2nd April 2012
IMPACT general secretary Shay Cody recently defended the Croke Park agreement at a special hearing of the Joint Oireachtas Committee on Finance, Public Expenditure and Reform. You can read a transcript of the hearing HERE.
Shay told Oireachtas members that the agreement provides a similar cost-reduction framework to those used by private companies fighting to sustain market share as income, investment and staff numbers fall. He said most struggling private companies opted for staff reductions and changed work practices rather than pay cuts.
He said public service pay cuts had cut gross incomes by an average of 14%, with a further 10% cut for new entrants. “While public servants understand the need for further substantial cost extraction, they are determined that it can be done without further erosion of their pay. And all the experience since the Croke Park agreement was negotiated shows that they are correct,” he said.

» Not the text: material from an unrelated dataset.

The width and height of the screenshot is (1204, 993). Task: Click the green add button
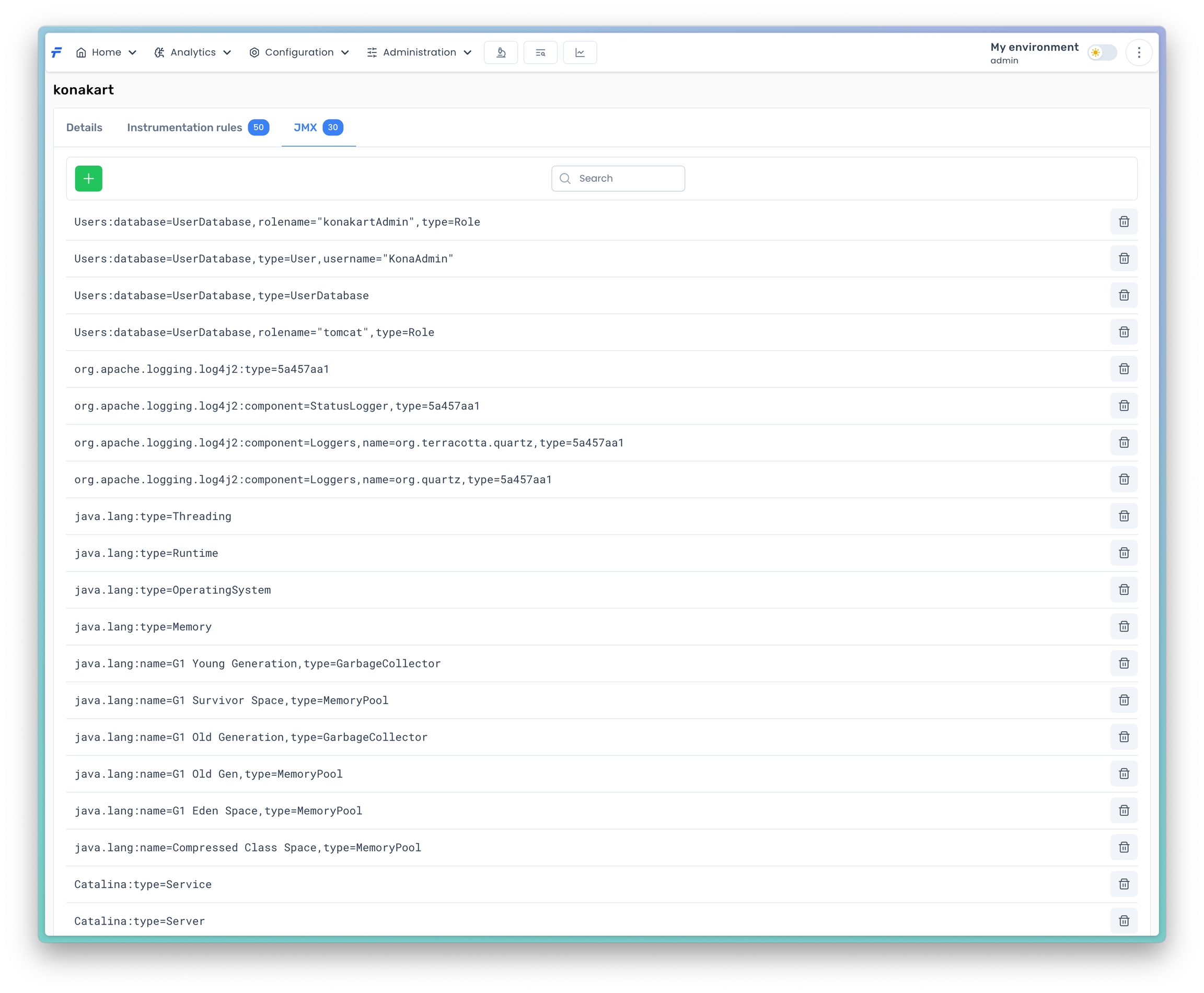click(89, 179)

He said the Government intended to cut the public service workforce by 38,000 and to slash €3.5 billion off the pay and pension bill by 2015. “Maintaining the range and quality of core public services in this context requires significant changes to working practices, some of which, like reduced dependence on overtime and other premium payments, are themselves cost-reducing,” he said.

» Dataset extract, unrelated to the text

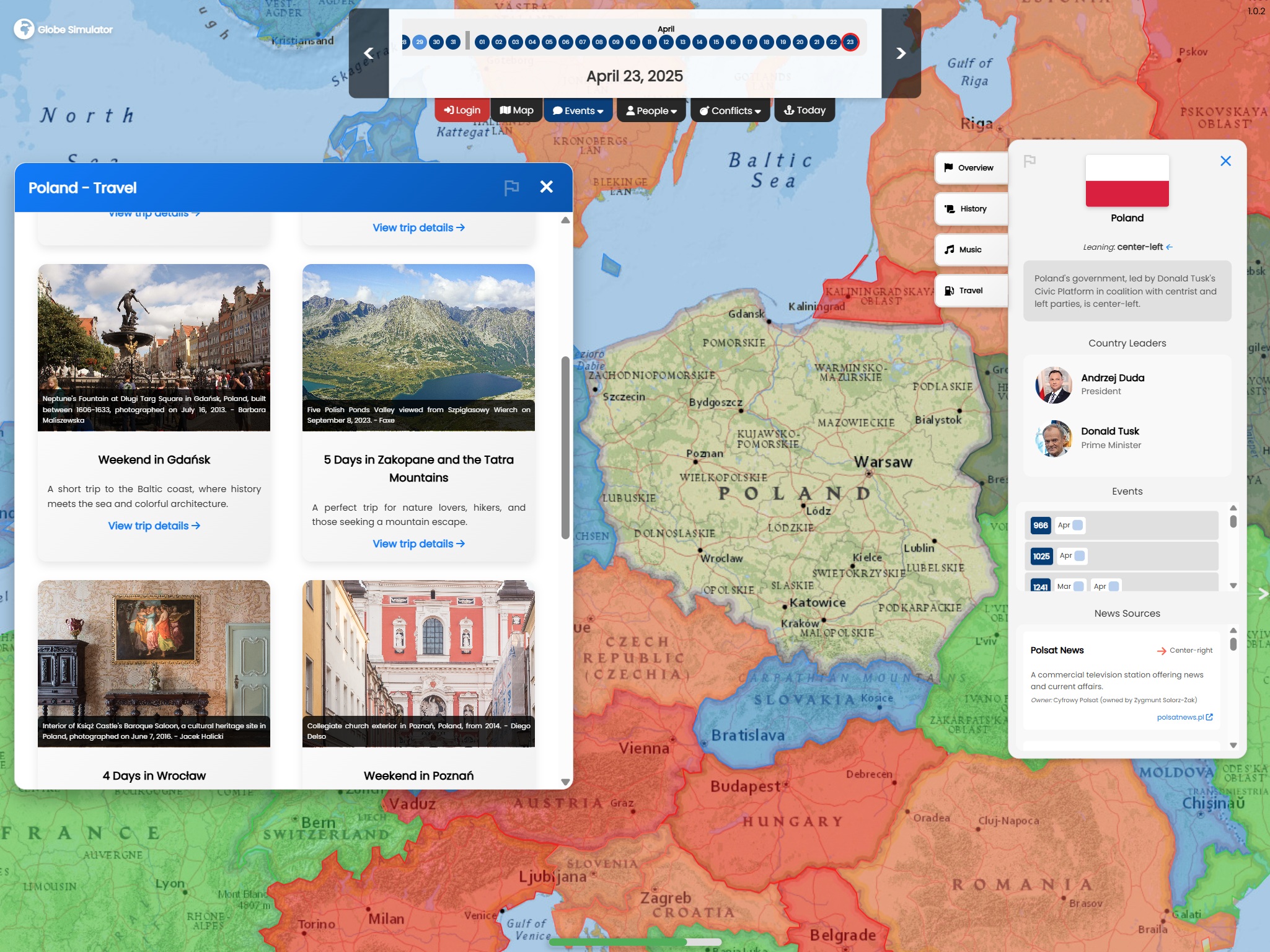Click the Map button
The image size is (1270, 952).
click(516, 110)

Shay outlined examples of reforms being delivered in various public service workplaces and argued against a freeze in public service increments, which have come under attack from TDs of various parties.
Meanwhile, IMPACT has stepped up its defence of the Croke Park agreement. Following much ill-informed criticism of the deal around the time of the budget, senior officials from IMPACT and other unions have met representatives of all the Dáil political groups.
The union has also initiated a regular information bulletin for Oireachtas members and local councillors, and is taking information stands at party conferences. Among other things, the union’s ongoing media work resulted in the publication of a Sunday Business Post opinion article in February.